데이터 항목
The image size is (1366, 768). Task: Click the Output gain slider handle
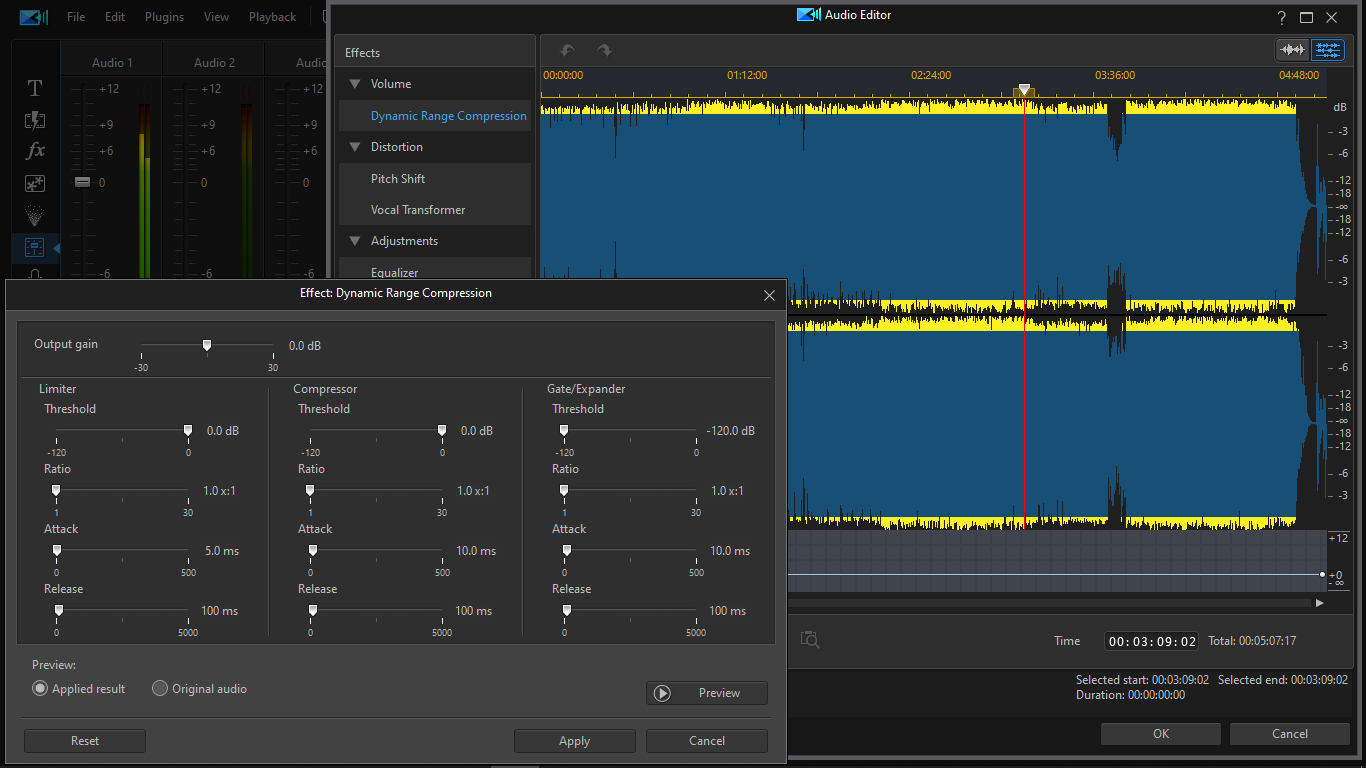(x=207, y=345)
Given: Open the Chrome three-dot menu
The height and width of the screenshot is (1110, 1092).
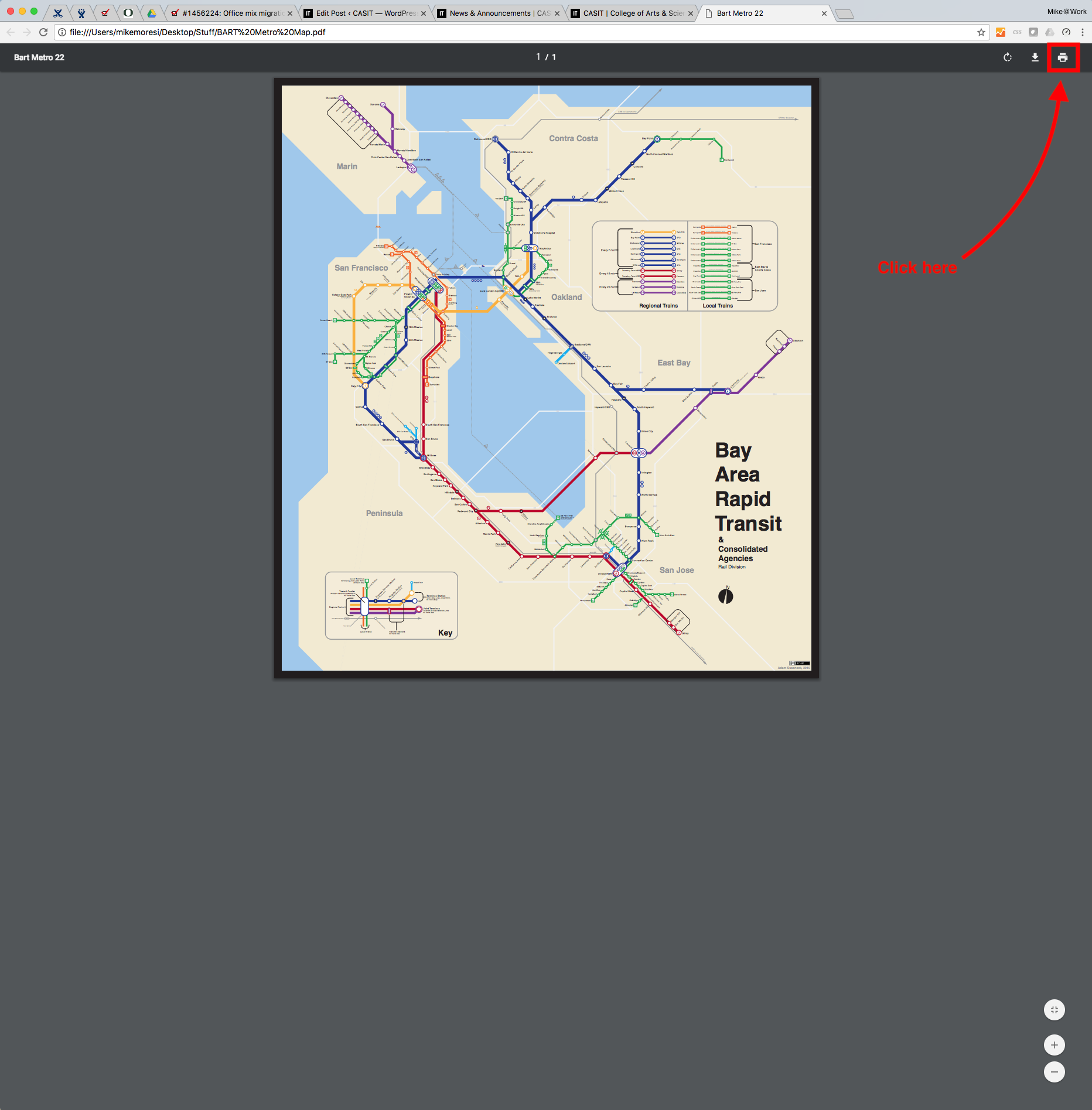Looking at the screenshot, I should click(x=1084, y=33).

도전 과제 = 위에 있는 모든 줄을 한 글자도 바꾸지 말고 옮겨 적으십시오. 그림은 답에 넣지 마십시오.

응답 =
The image size is (1366, 768). Task: Click the Output gain slider handle
(x=207, y=345)
Given: Open the Chrome three-dot menu
The height and width of the screenshot is (1110, 1092).
Looking at the screenshot, I should click(x=1084, y=33).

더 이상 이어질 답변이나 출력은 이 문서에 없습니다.